Magic mirror charts muscular activity in real time

By Darren Quick

00:52 March 12, 2009 PDT

A male model struts his stuff for the media

A male model struts his stuff for the media

Image Gallery (2 images)

Let’s be honest, for most people exercising is a bit of a pain and the following day you can wind up sore in muscles you didn’t even know you were using. Researchers at the University of Tokyo have developed a system that could help lessen such painful surprises by displaying muscular activity in real time.

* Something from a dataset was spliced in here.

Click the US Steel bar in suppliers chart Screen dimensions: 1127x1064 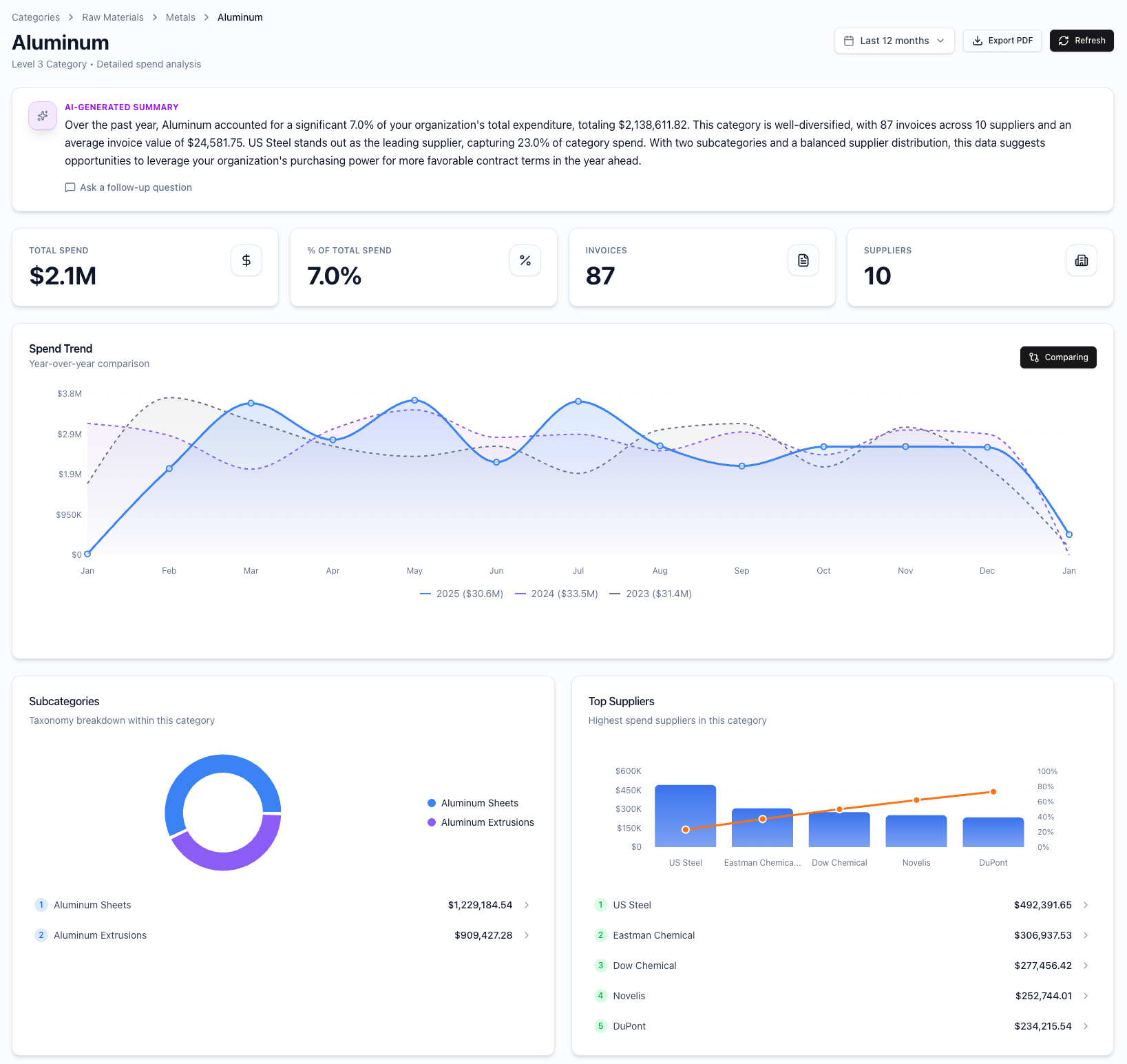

The system consists of a computerized, sensor-based “magic mirror” that analyzes muscular activity and shows real-time computer-generated images of hard muscles are working while exercising. It is currently capable of monitoring the activity of 30% of the body’s roughly 300 skeletal muscles through 16 electromyographs (instruments that record the electrical waves associated with muscle activity) attached to the user’s body, 10 motion-capture cameras, and a pair of floor sensors that measures the force exerted on the legs.

Using this data a real-time computer-generated image of the user’s musculo-skeletal system is displayed on a screen with each muscle shown in a different color representing how much it is being used at that moment. Active muscles are shown in red, while inactive muscles are shown in yellow. The magic mirror system is able to display the images in real-time even when the user is moving rapidly thanks to newly developed software that the researchers say is 10 times faster than previous technology.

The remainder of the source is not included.